WHY WE LOVE IT: The creamy ricotta-orange filling contrasts beautifully with the nutty crepes and the herbal notes of the Lillet-kumquat compote. Plus, you can cook everything ahead of time and assemble the pillows just before serving -- now that's smart. - The Editors
Makes 8 crepe shells; filling and compote for 4
- 1 cup (4.5 ounces) all-purpose flour
- 1/4 cup sugar
- 1 pinch salt
- 1 large egg
- 3/4 cup milk
- 1/3 cup warm water
- 1 teaspoon orange zest
- 1/4 teaspoon vanilla extract
- 2 tablespoons melted butter
- Using either a blender or whisk, combine the flour, sugar and salt. Add the egg; if using a whisk, make a well and place the egg in it. Whisk the egg and flour mixture together.
- Add half of the milk and mix / whisk until a thick batter forms. Add the remaining milk, the warm water, zest, and vanilla extract. Mix / whisk until the batter is completely smooth. Mix / whisk in the melted butter.
- Cover and refrigerate at least 1 hour, preferably longer (up to 24 hours).
- Remove from the refrigerator, and whisk the batter if it has separated. Heat a non-stick pan with sloping sides over medium heat. Coat the pan lightly with butter or with a paper towel dipped lightly in oil.
- When the pan is hot, pour in a small amount of batter using a measuring cup or ladle. Use 1/8 cup of batter for a 6 - 7” pan or ¼ cup of batter for a 9 – 10” pan. Immediately start to tilt the pan to allow the batter to cover the bottom of the pan evenly in a thin layer.
- Cook for about 1 minute, or until the crepe bottom turns a golden brown. Flip and cook for another 30 seconds, until the crepe is golden on the second side.
- Remove the crepe from the pan to a plate. If stacking crepes for longer than an hour, interleave crepes with parchment or wax paper, slip into a ziplock and refrigerate. Crepes also freeze great!
- Lay a crepe out and spoon 1 1/2 tablespoons Ricotta Filling into the middle, molding it into a flat square. Fold the right side of the crepe over the filling; fold the left side over the filling, laying it on top of the first side that was folded over. Fold up the bottom, and the top down, forming a little packet. Repeat for the rest. Place on plates and spoon the Lillet Kumquat Compote over the little crepe packets / pillows.

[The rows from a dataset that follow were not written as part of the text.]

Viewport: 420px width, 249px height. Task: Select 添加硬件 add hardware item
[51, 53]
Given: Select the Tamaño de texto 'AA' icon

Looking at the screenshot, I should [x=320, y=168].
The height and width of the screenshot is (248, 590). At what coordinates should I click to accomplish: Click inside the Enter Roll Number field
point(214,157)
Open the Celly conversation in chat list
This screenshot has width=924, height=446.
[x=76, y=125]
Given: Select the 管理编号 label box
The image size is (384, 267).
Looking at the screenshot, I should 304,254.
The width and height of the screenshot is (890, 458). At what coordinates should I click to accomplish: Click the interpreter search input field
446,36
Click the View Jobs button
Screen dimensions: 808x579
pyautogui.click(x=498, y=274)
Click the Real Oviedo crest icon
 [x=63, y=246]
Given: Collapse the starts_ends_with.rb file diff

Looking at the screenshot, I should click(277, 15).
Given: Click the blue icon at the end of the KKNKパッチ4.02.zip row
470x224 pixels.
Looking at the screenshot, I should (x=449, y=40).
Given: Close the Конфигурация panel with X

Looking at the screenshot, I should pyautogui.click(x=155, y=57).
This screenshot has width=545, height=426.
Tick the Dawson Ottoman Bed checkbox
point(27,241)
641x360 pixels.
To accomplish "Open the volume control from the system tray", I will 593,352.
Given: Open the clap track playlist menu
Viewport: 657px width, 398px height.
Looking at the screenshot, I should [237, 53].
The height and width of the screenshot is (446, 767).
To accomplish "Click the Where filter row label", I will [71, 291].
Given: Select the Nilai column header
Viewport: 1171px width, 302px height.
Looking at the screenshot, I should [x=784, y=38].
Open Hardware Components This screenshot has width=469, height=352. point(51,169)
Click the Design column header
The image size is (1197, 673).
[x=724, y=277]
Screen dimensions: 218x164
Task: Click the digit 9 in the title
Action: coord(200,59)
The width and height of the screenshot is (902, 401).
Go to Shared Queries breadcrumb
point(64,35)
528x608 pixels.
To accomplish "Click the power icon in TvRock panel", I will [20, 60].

- Take a sip of Lillet. And then another. And try to say Lillet Kumquat Compote fast 3 times in a row....Kidding :-) If you can do it even once, you're a better woman than I.
Ricotta Filling and Lillet Kumquat Compote
- 2/3 cup ricotta cheese, well drained
- 1/4 cup softened cream cheese or mascarpone cheese
- 1 tablespoon agave nectar
- 1/8 teaspoon vanilla extract
- 1 pinch salt
- Zest of half of an orange
- 2 cups Lillet
- 2/3 cup honey
- 2 tablespoons agave nectar
- 2 tablespoons candied ginger, minced
- seeds from 6 cardamom pods, crushed with a mortar and pestle
- 1 cinnamon stick
- 1 pinch salt
- 10 ounces kumquats, thinly sliced and seeded
- Make the Ricotta Filling: Combine the first 6 ingredients (through the orange zest) in a small bowl and mix well.
- Make the Lillet Kumquat Compote: Combine the remaining ingredients except the kumquats together in a small saucepan, and bring to a simmer. Add the sliced kumquats and continue to simmer for 30 minutes, or until the kumquats are softened translucent.